You can think of DPSK as being a binary data stream that's been run through a differentiator and then encoded with BPSK. I.e., if your original stream is a collection of \$x[k]\$, then your differential stream is a collection of \$x_d[k] = x[k] \oplus x[k-1]\$.
To receive DPSK, you demodulate it like BPSK, then take the first backwards sum (which, because the arithmetic is modulo 2, looks like the first backward difference): for a received stream out of the demodulator of \$\hat x_d\$, you compute \$\hat x[k] = \hat x_d[k] \oplus \hat x_d[k - 1]\$.
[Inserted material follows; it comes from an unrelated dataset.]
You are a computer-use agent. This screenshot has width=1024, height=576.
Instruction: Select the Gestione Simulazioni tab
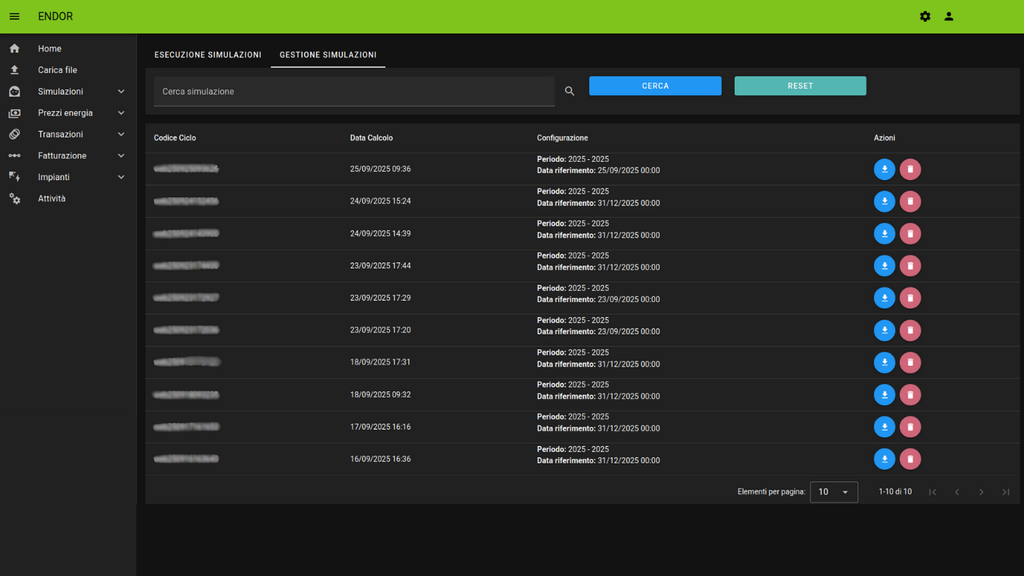point(328,54)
This means that a single bit error in your "raw" stream results in two bit errors in your final DPSK stream. So -- higher bit error rate.
Are there other advantages of using one over the other?
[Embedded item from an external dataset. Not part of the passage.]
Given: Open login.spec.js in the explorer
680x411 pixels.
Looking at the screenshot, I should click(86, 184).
Yes. Often when you're sending PSK, you don't have an absolute phase reference. You have to generate your own phase reference from the incoming signal (see carrier recovery). This phase reference just naturally has a 180 degree ambiguity. DPSK takes care of that -- it pays attention to the phase changes, so that phase ambiguity takes care of that.
There have been schemes proposed to do something along the lines of "Well, I'm using forward error correction anyway, so I'll just feed the corrector the true bit stream and an inverted bit stream. Then whichever one has fewer detected errors -- wins!"
The problem with that is that if you have enough noise in your signal that you need forward error correction, you probably have enough noise in your system that it will exhibit a phenomenon where the carrier recovery circuit will slip by 180 degrees when that happens. With plain old DPSK, that would be a single bit error (not even two!). However, with the BPSK -> smart error correction scheme, you get a block of erroneous bits that's up to twice the block size of a block error correction code, or the coherence length of a convolutional code. Since good codes tend to be really long, that means that what would have been just one little error ends up being a whole bunch of useless bits.